Cannot count the number of lines in a text file in python


Recently I have been working on a GUI python plain text editor. The code calls the following function that is supposed to count the number of lines that have been entered into the text widget:

def numlines():
    targetline = textPad.get(1.0, END)
    targetline.split()
    lines = 0
    for line in targetline:
        lines += 1
    return lines

The code runs, however it does not give me the correct number of lines in the file. In fact, it appears the the number of letters per line and spaces affect the line count number (ex: On two lines I enter two letters. I get 6 lines).
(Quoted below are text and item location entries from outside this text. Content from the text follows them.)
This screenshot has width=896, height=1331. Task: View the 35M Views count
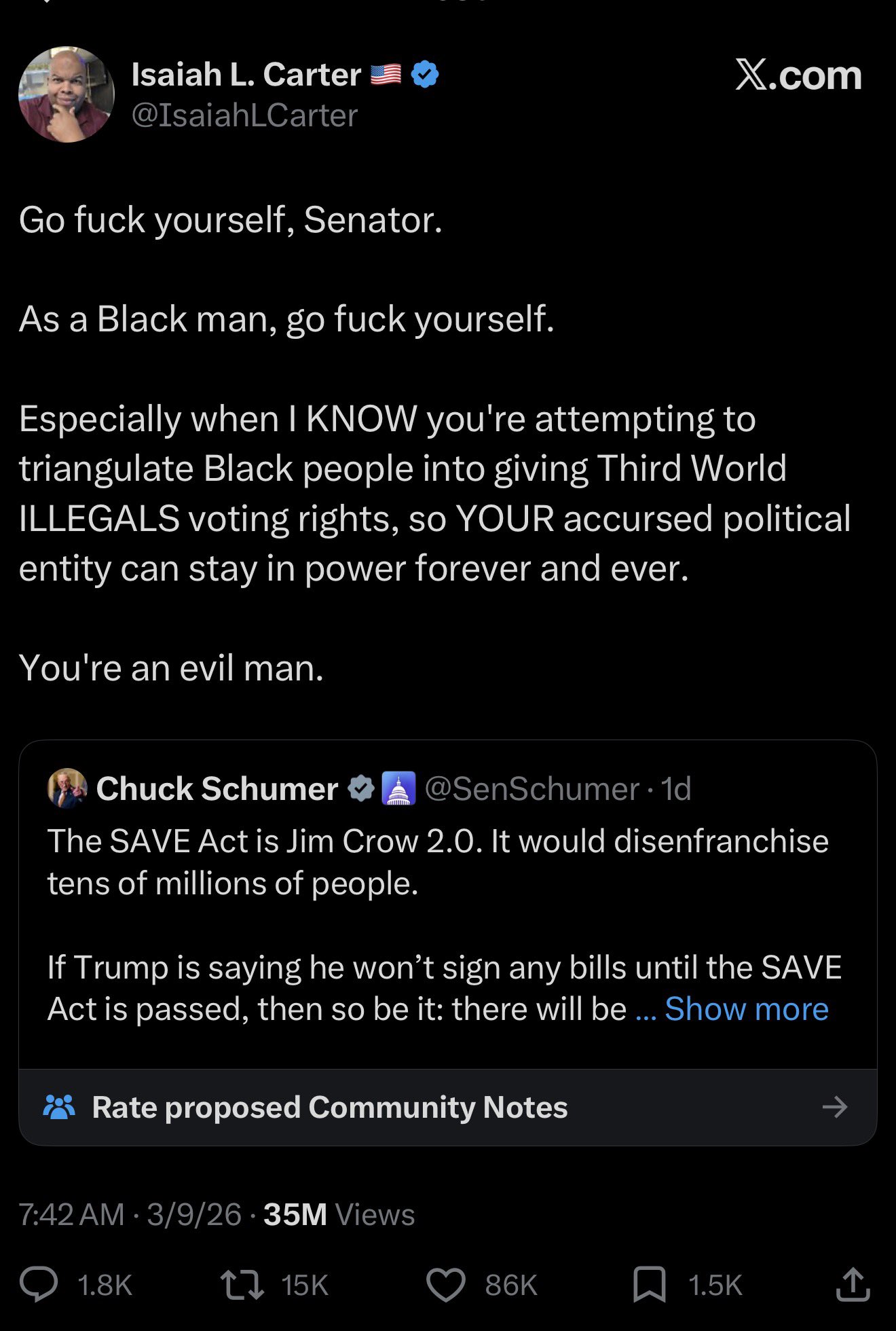tap(339, 1214)
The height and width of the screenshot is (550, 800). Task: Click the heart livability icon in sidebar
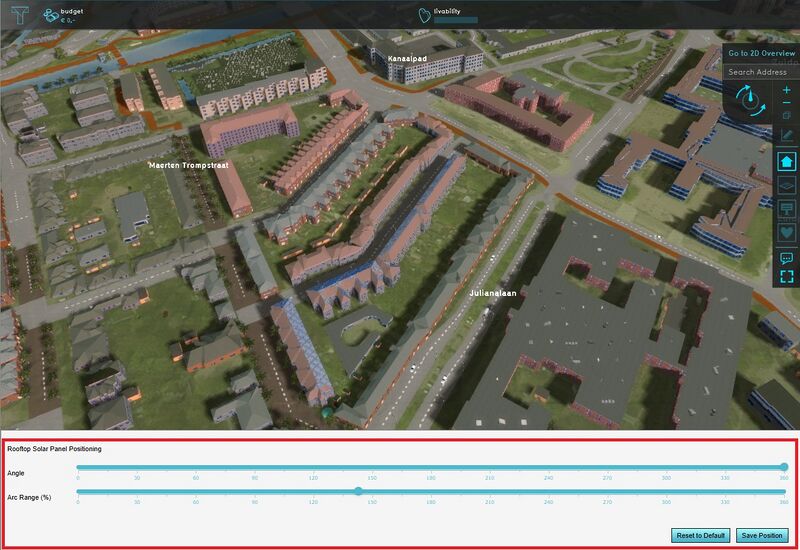[786, 233]
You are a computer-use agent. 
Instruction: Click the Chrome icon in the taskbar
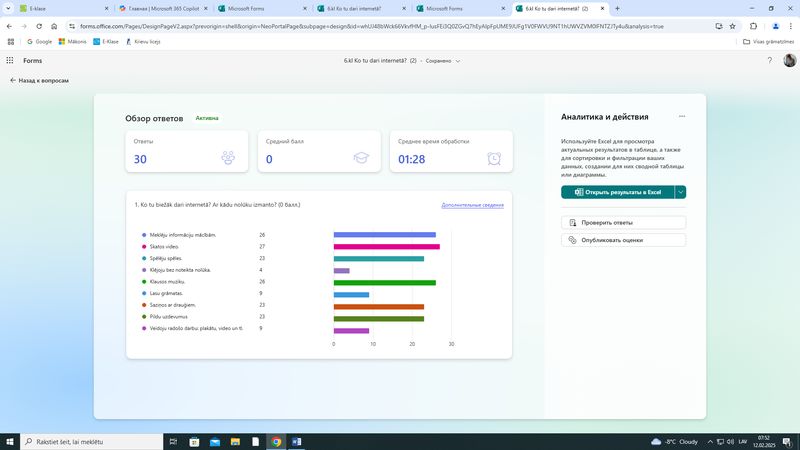tap(276, 441)
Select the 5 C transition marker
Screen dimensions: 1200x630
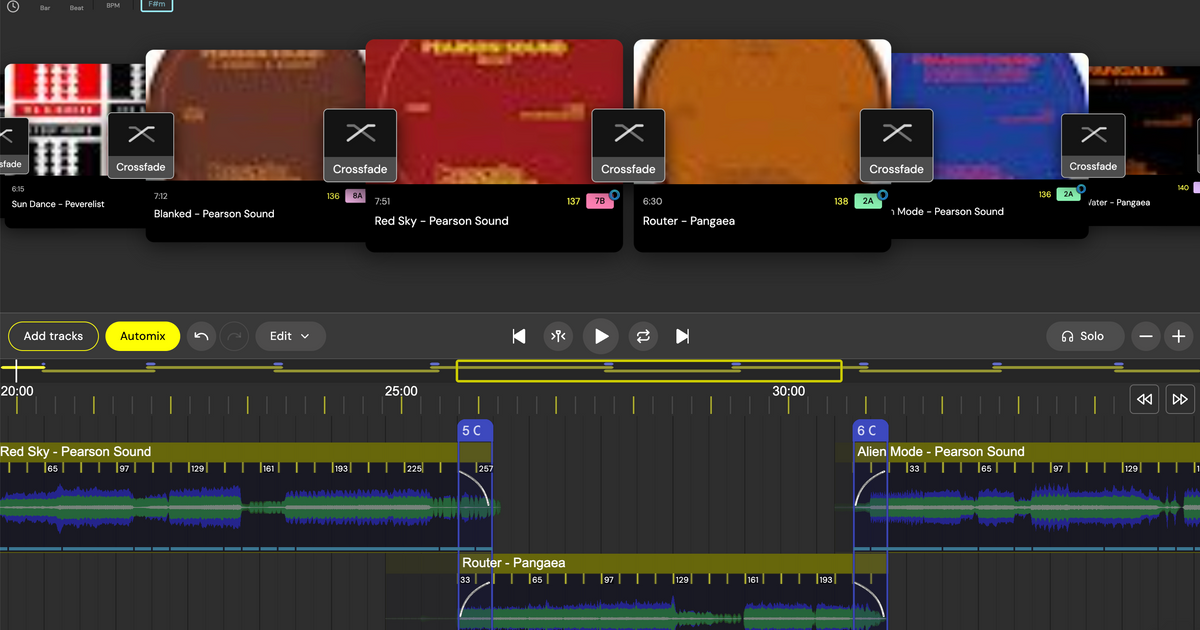pos(475,431)
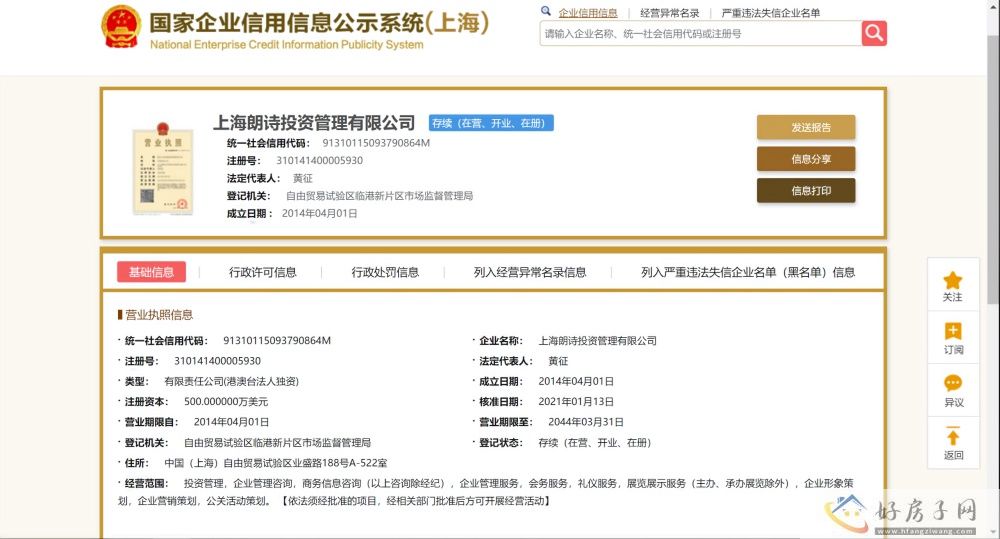Screen dimensions: 1000x539
Task: Click the 返回 back arrow icon
Action: 953,436
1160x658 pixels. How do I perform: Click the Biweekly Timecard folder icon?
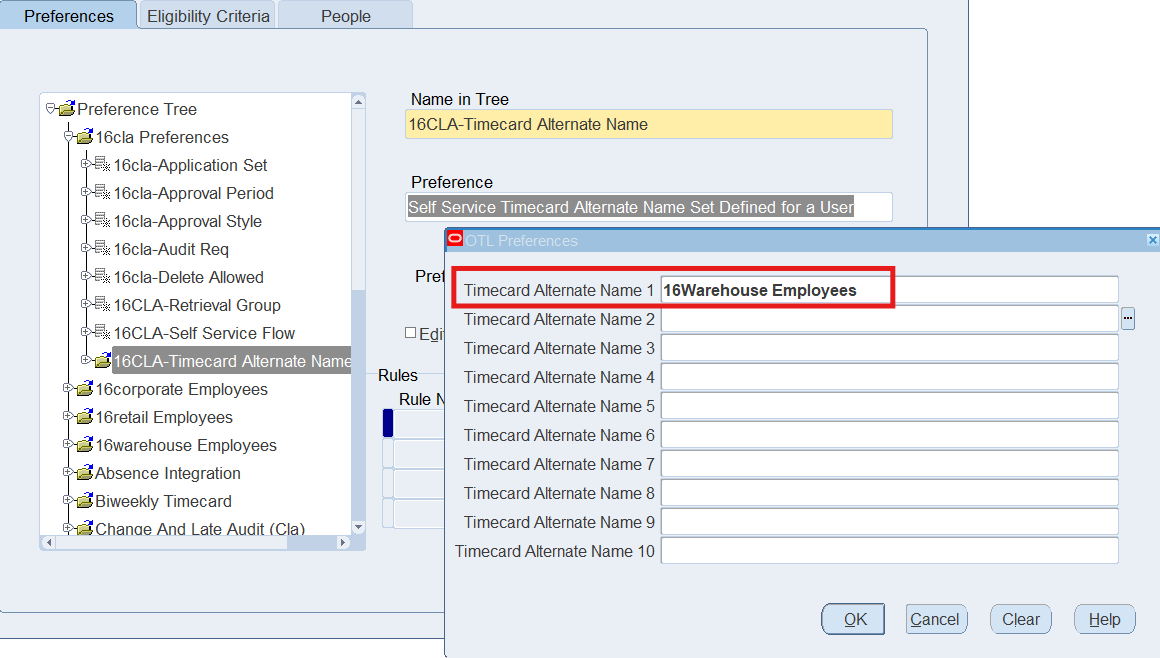(x=84, y=501)
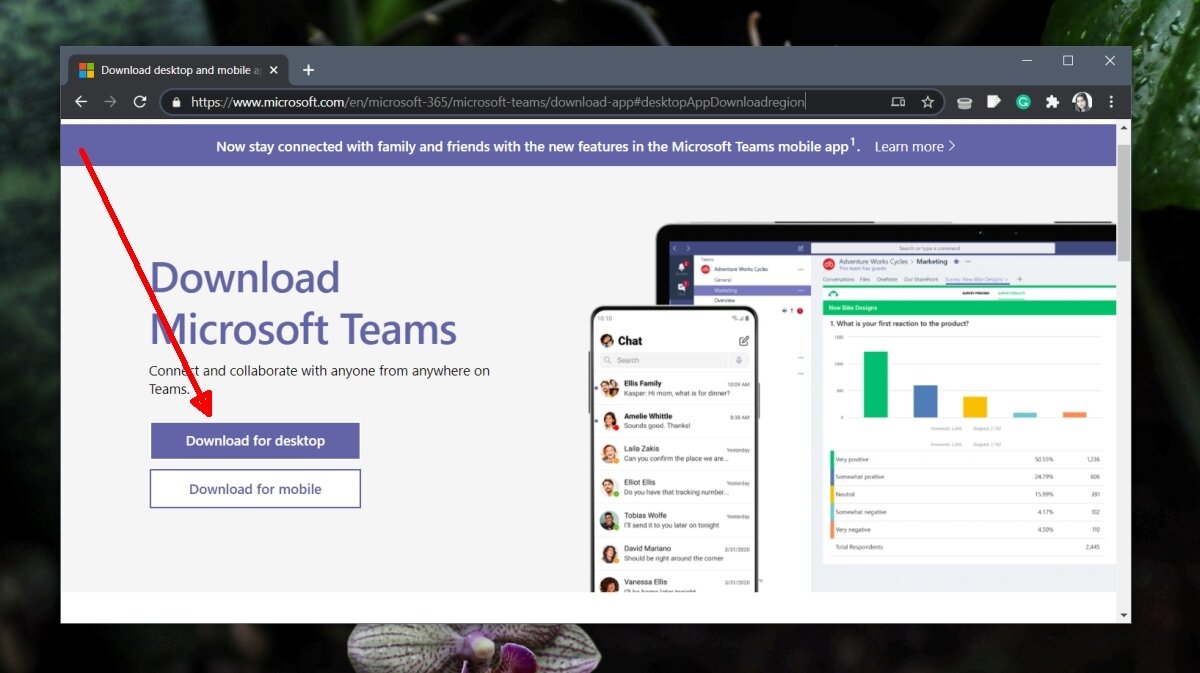
Task: Expand the Survey: New Bike Designs dropdown in the preview
Action: click(1006, 279)
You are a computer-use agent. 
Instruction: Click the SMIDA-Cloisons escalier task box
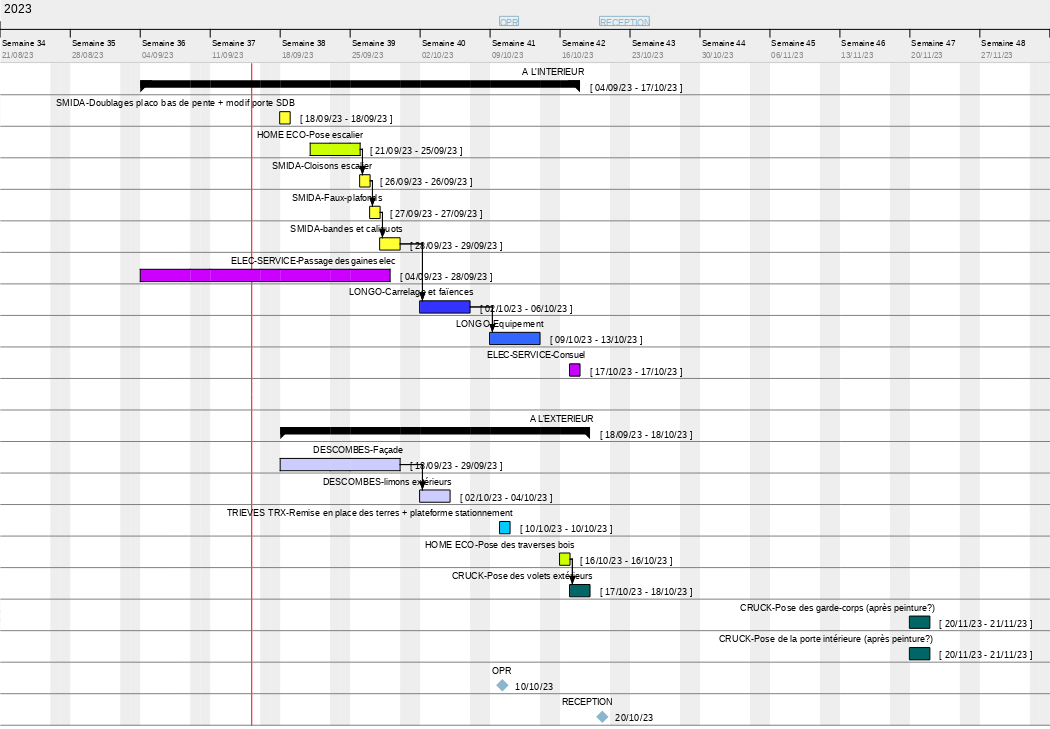tap(365, 181)
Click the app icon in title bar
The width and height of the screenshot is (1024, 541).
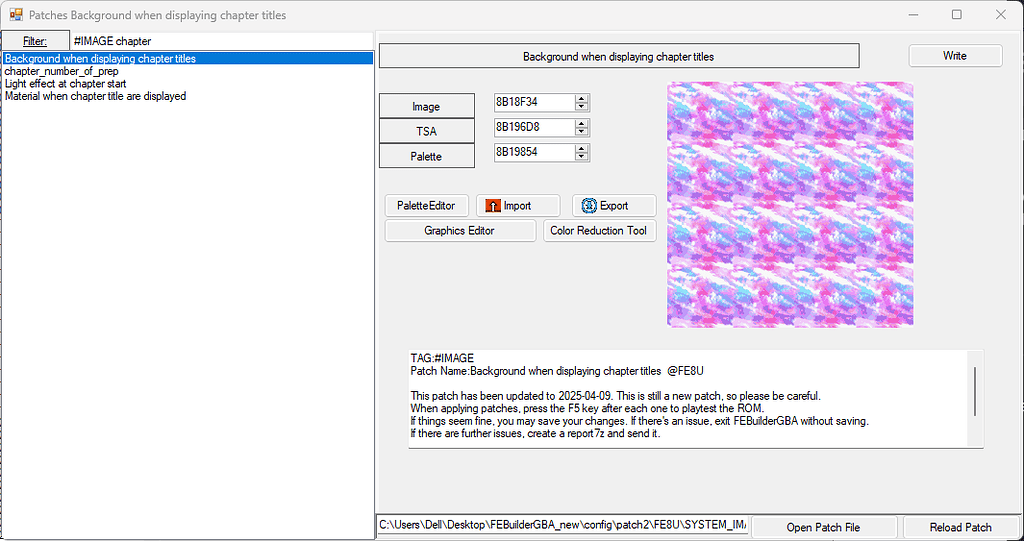point(16,15)

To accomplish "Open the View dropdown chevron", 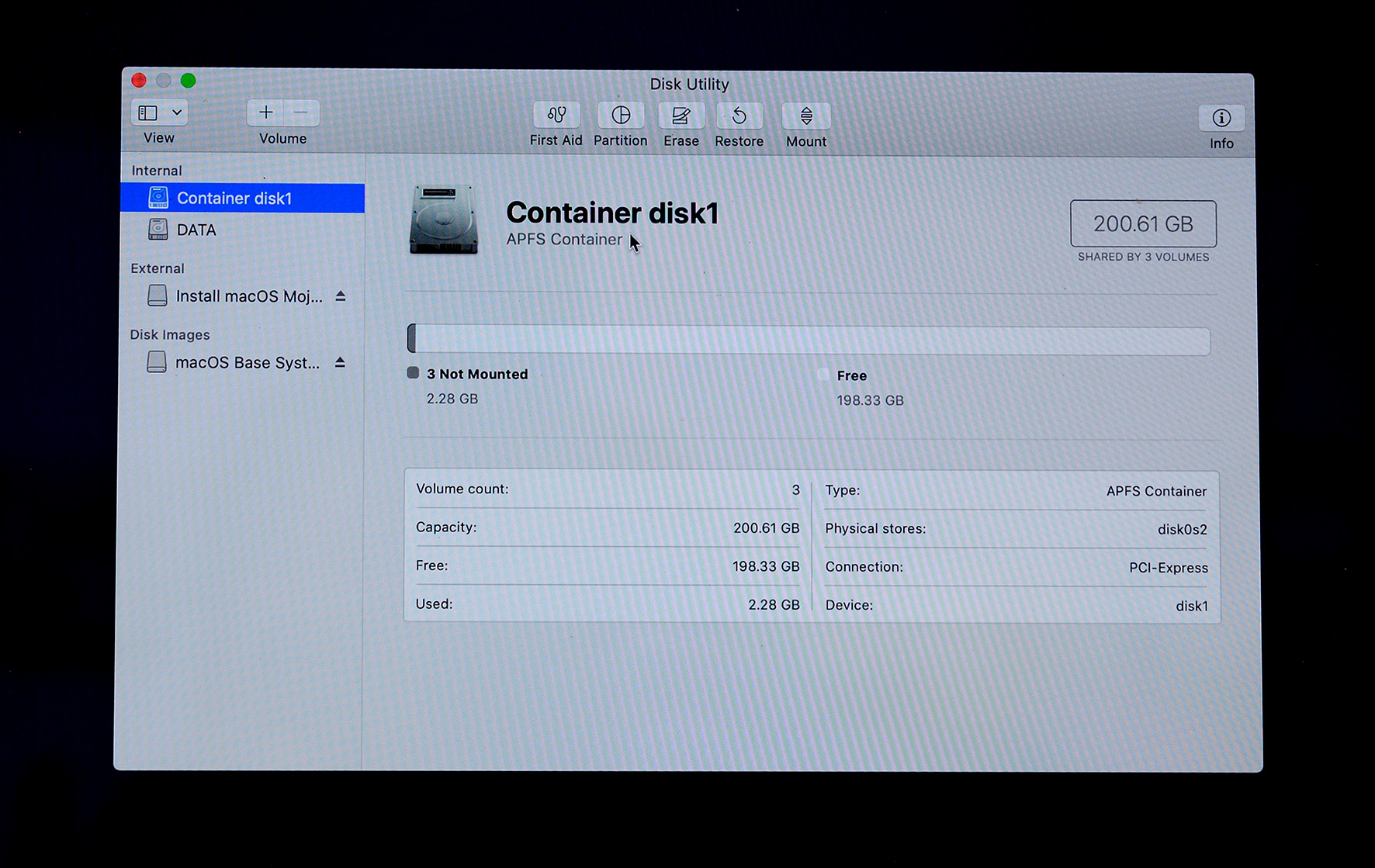I will 177,112.
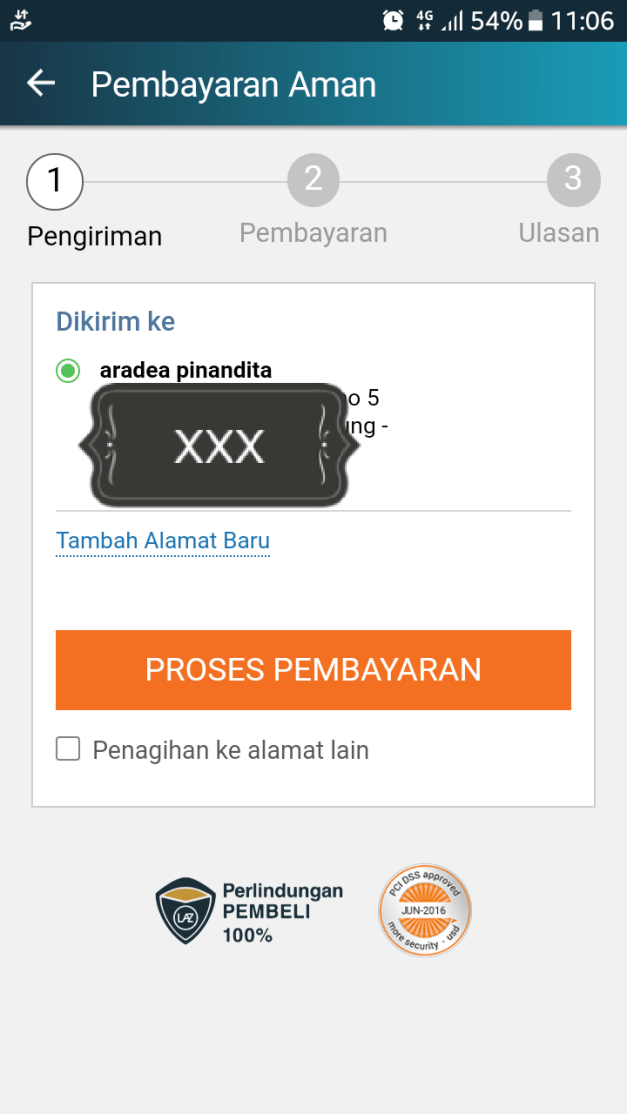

I can not find an explanation for this issue.

I am running on Windows 7 with python 2.7.9 and tkinter.


Solution

  • Replace:

    targetline.split()
    lines = 0
    for line in targetline:
        lines += 1
    return lines
    

    With:

    return len(targetline.split('\n'))
    

    Example

    Let us create an example targetline:

    >>> targetline="line 1\nline 3\nline 3"
    >>> print targetline
    line 1
    line 3
    line 3
    

    Now, let's count the lines:

    >>> len(targetline.split('\n'))
    3
    

    An issue that I haven't addressed here is what textPad.get actually returns. Does it use \n for a line delimiter? Does it provide a final \n on the last line? These are issues that you will need to address before the code is correct.

    Discussion

    Consider this line:

    targetline.split()
    

    Let's apply that to our example from above:

    >>> targetline.split()
    ['line', '1', 'line', '3', 'line', '3']
    

    There are two things to note:

    1. It splits, by default, on all whitespace.

    2. It returns a list. It does not alter targetline.

    Now consider:

    lines = 0
    for line in targetline:
        lines += 1
    return lines
    

    Since targetline is unaltered by split, the for loop loops over every character in targetline. Consequently, this loop counts every character in targetline.

    It just want the length of an object, such looping is not needed. The len function is simpler.